*** Block opens ***

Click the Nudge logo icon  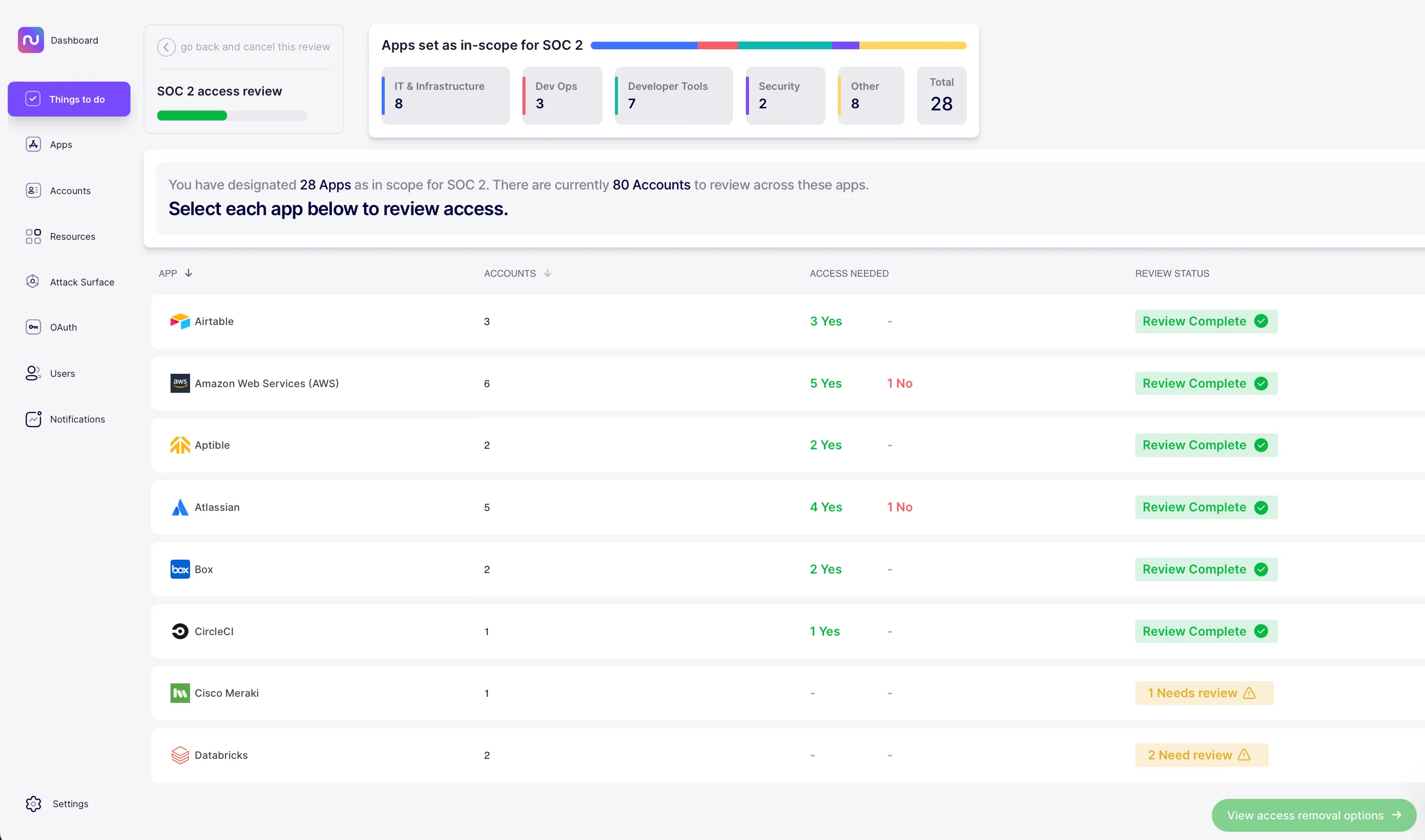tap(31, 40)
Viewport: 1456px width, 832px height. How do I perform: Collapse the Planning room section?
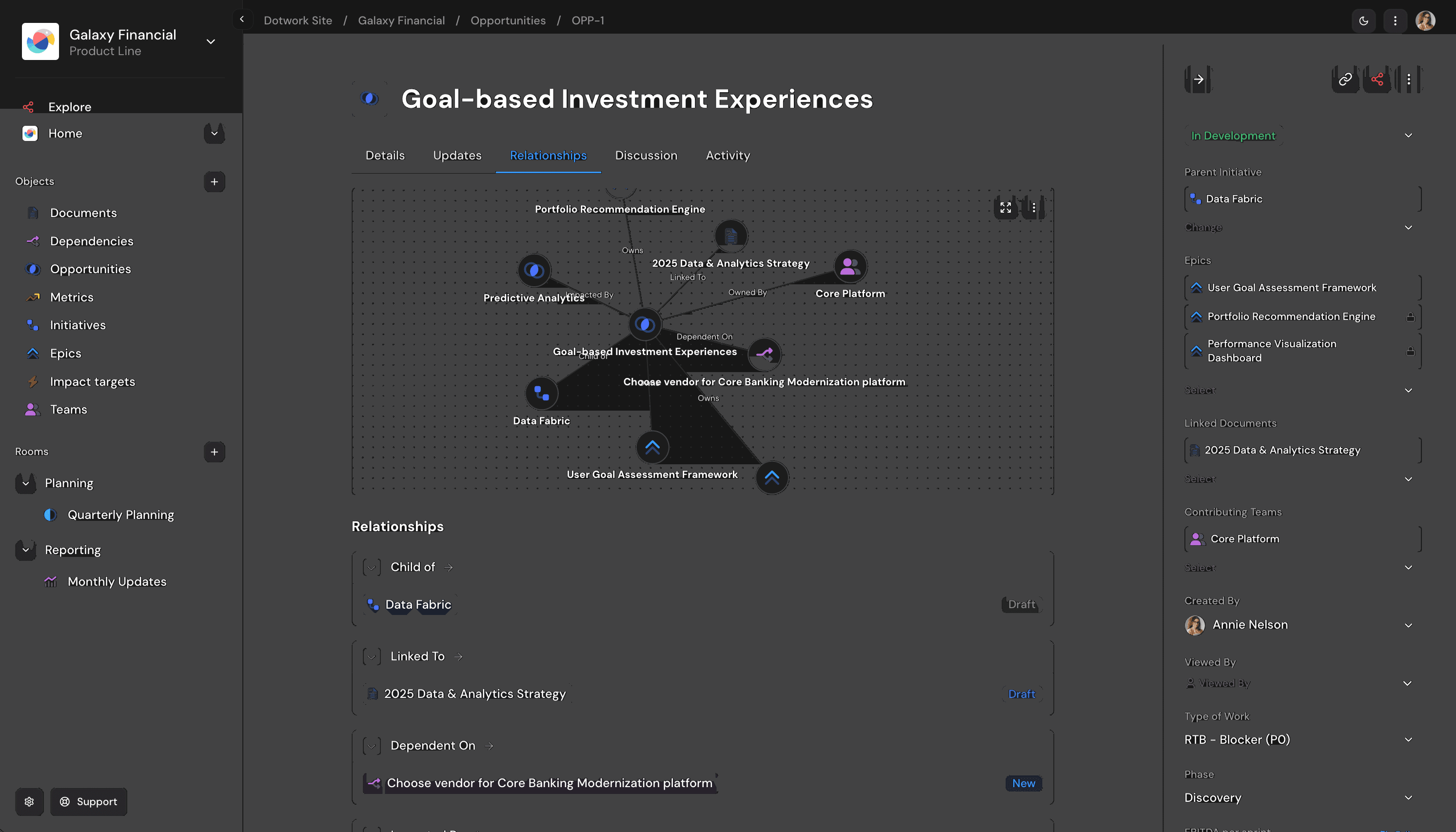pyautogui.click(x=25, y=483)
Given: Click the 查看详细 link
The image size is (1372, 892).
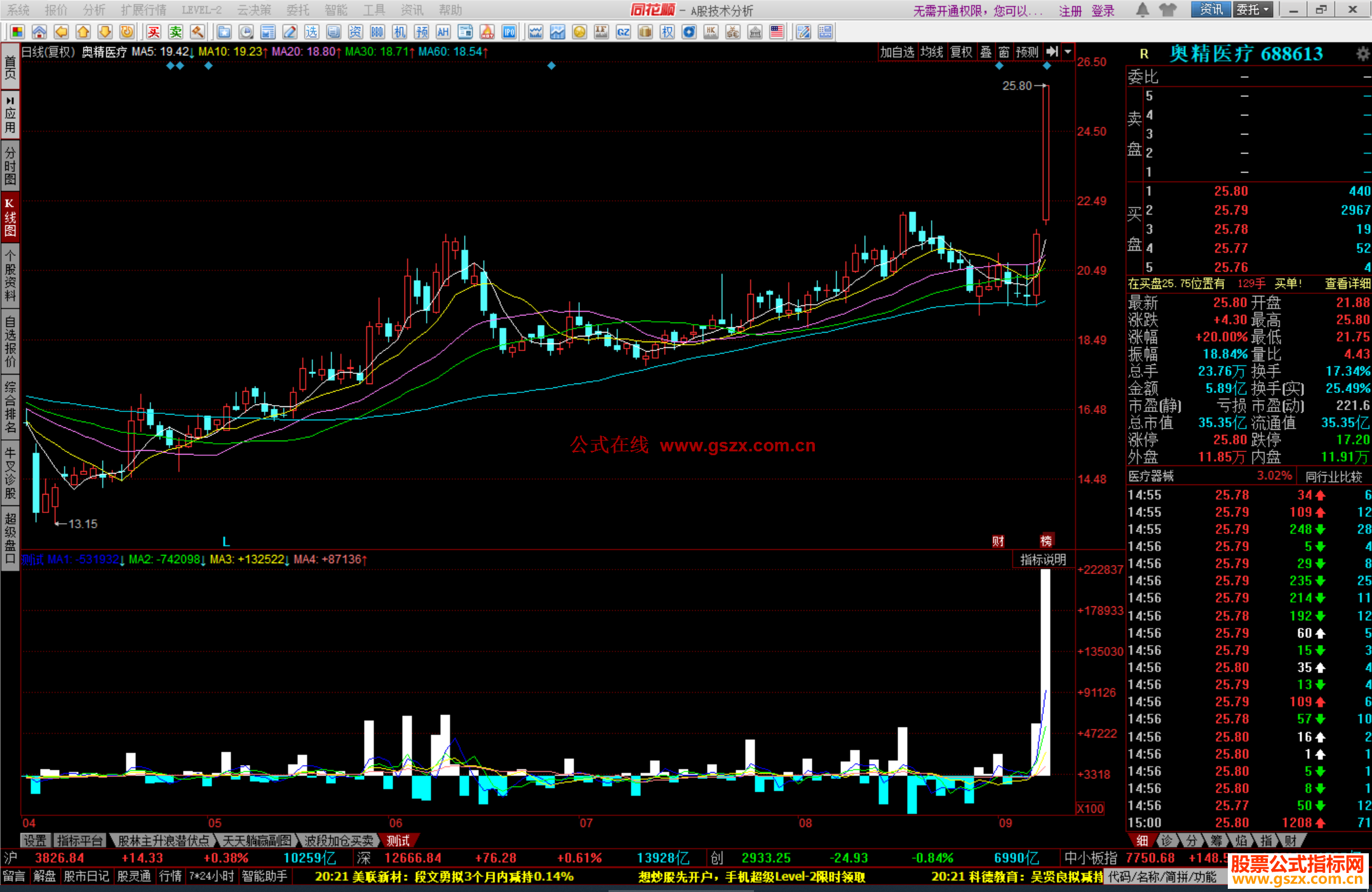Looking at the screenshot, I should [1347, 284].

*** Block closes ***

__Problem description__
Take the lines from the one holding "Given: Click the 查看详细 link" through the final line of the listing above and copy them exactly, both ends included, with no pictures.

__Solution to this task__
Given: Click the 查看详细 link
The image size is (1372, 892).
Looking at the screenshot, I should [1347, 284].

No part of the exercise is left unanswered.